(Data for this task)

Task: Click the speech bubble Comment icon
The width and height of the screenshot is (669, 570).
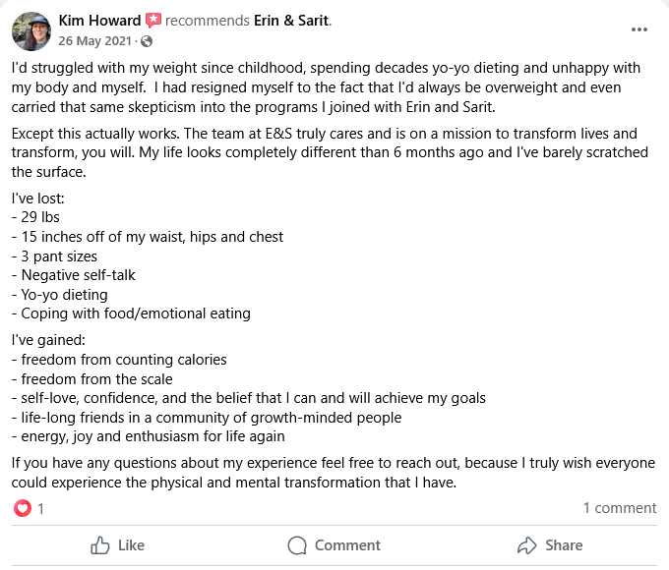Action: point(297,545)
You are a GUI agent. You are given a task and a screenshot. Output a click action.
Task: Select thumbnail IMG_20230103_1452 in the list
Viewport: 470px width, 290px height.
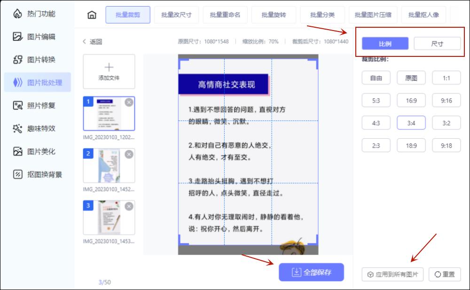click(x=110, y=165)
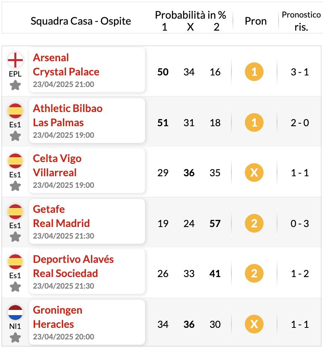
Task: Click the star beside Celta Vigo match
Action: (x=15, y=186)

(End Data for this task)

• What the exercise asks:
Transcribe the data exactly and leave no picture in the copy.

• Your response:
Task: Click the speech bubble Comment icon
The width and height of the screenshot is (669, 570).
Action: point(297,545)
You are a GUI agent. You are given a task and a screenshot. Output a click action.
Task: Select thumbnail IMG_20230103_1452 in the list
Viewport: 470px width, 290px height.
click(x=110, y=165)
Task: Click the star beside Celta Vigo match
Action: (x=15, y=186)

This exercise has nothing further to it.